__Text__:
☆ ☆ ☆ ☆ ☆ ☆ ☆

It is certain, however, that for at least two centuries the hills
of Conegliano-Valdobbiadene have provided an ideal environment for
the cultivation of Prosecco where a whole series
of biotypes became widespread. One of these, the
Prosecco Balbi, was the result of clonal selection
carried out by Count Balbi Valier in the second half of the last
century and is in fact still cultivated today.
This first documented case of selection has been followed up, over
the last twenty years, by a tremendous amount of work on clonal
selection done by The Experimental Institute for Viticulture. This
research is aimed at safeguarding the typicity of the product while
at the same time adapting the variety to the differing growing
conditions found in the hills of Conegliano-Valdobbiadene.
The Prosecco is a vigorous and hardy vine, with
nut-coloured shoots and quite large, loosely-packed winged clusters
of beautiful golden yellow berries nestled amongst large bright
green leaves.
The Prosecco is the vine which guarantees the base structure of the wine of Conegliano-Valdobbiadene, but Verdiso, Perera and Bianchetta, vine varieties which are considered to be of lesser stature, can be used up to a maximum of 15%. In some years and in certain zones, they can contribute, on account of their specificity, to the organolectic balance of Prosecco.
The Verdiso is documented as having been
present in the Conegliano zone as early as 1700; by the XIX century
it was already widely grown with its production exceeding that of
every other variety in the zone.
Used in the vinification of Prosecco to increase its acidity and
sapidity, Verdiso plays an important role in balancing its acid
component in hot years.
The Perera, a variety cited as already being
grown in the Treviso province in the last century, was used in
small quantities in the vinification of Prosecco, above all in the
Valdobbiadene zone, to enhance its perfume and aroma.
Some say that its 'strange' name comes from the very particular
taste of its pulp (that is to say the taste of 'pera', the Italian
word for 'pear') although it more likely owes its name to the shape
of the berry, which resembles that of an upturned pear.
The Bianchetta, a vine mentioned by name as early as the XVI century and claimed by some authers to be indigenous to the Treviso area, was used, on account of its early maturation, to 'refine and polish' the Prosecco, especially in cold years. This is why it was often grown, together with Verdiso, in the higher and less accessible zones.
The winemaking process
This is how the production of Prosecco DOC happens:
The harvest: An important moment closely followed by the Tutelary Consortium which checks the maturity of the grapes, gives the latest advice to the producers and, during a public meeting attended by the growers, gives the go-ahead for the harvest to begin in the various zones.
The pressing: this takes place when the grapes, harvested by
hand and gathered from the various vineyards, are transported to
the winery, where the work of vinification begins.
The pressing is accomplished by highly sophisticated equipment
which presses the grapes very gently so that only the free-run
juice from the heart of the berry is extracted. The Disciplinary
Rules dictate that a maximum of 70 litres (approx. 15.4 imp. gal.)
of wine may be obtained from 100 kg. (about 220 lb.) of grapes.

☆ ☆ ☆ ☆ ☆ ☆ ☆

__Stored data__:
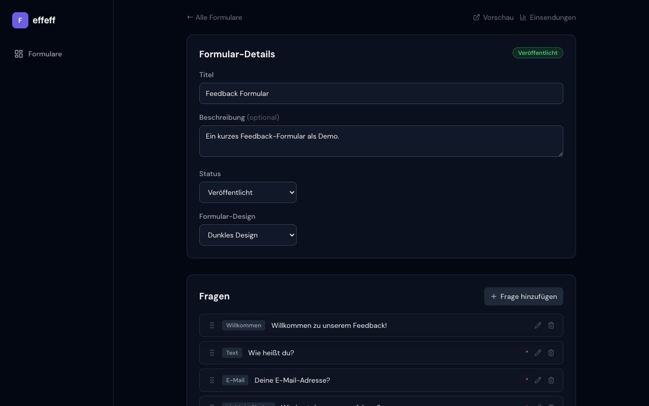
Task: Click drag handle of the Text question
Action: pos(212,353)
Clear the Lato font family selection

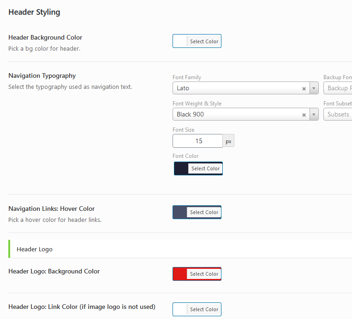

☆ ☆ ☆ ☆ ☆ ☆ ☆

__Directives__:
A. In the Prosecco text, who carried out the clonal selection that produced the Prosecco Balbi?
B. Reproduce from the Prosecco text, word for word, the part that opens with the words containing "Some say that" and closes with "an upturned pear.".
Rely solely on the Prosecco text, not on the listing.

__In response__:
A. Count Balbi Valier.

B.
Some say that its 'strange' name comes from the very particular
taste of its pulp (that is to say the taste of 'pera', the Italian
word for 'pear') although it more likely owes its name to the shape
of the berry, which resembles that of an upturned pear.